▶ [How to complete this task]:
From the first line of the material below to the line containing "Given: Select the 18 (RO) road label", repeat every line exactly and add nothing.

▶ [Recorded data]:

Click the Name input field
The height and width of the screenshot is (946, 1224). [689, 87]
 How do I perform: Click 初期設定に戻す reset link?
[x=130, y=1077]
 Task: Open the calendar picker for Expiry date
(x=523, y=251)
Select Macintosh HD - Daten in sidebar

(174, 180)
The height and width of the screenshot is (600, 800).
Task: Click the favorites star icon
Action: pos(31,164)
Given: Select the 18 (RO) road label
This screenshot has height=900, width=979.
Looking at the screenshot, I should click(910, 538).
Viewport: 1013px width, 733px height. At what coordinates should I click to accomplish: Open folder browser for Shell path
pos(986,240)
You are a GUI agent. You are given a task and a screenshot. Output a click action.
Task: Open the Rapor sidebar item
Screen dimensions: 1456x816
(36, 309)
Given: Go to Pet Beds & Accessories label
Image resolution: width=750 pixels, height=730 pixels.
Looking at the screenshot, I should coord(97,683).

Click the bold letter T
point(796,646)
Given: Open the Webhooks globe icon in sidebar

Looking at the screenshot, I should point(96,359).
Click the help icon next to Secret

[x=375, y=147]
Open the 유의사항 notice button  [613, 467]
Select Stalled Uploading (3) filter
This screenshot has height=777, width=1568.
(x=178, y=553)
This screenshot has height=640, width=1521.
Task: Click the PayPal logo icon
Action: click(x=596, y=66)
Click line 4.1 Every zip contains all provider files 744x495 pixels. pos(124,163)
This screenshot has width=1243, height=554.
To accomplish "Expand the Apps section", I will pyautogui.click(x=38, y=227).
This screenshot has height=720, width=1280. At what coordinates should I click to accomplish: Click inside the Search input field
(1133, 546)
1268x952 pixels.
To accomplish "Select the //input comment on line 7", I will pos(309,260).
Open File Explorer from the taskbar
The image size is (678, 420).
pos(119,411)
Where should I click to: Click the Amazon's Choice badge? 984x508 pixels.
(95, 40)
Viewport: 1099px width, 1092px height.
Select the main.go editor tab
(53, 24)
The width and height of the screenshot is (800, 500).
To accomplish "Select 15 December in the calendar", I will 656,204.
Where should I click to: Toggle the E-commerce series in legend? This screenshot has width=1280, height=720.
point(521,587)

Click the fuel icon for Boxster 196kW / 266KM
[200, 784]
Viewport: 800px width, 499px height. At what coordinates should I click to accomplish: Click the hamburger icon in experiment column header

▶ [Answer to this exercise]:
Click the Name input field
The height and width of the screenshot is (946, 1224). [689, 87]
 How do I perform: Click 初期設定に戻す reset link?
[x=130, y=1077]
 Task: Open the calendar picker for Expiry date
(x=523, y=251)
Select Macintosh HD - Daten in sidebar

(174, 180)
The height and width of the screenshot is (600, 800).
Task: Click the favorites star icon
Action: pos(31,164)
Given: Select the 18 (RO) road label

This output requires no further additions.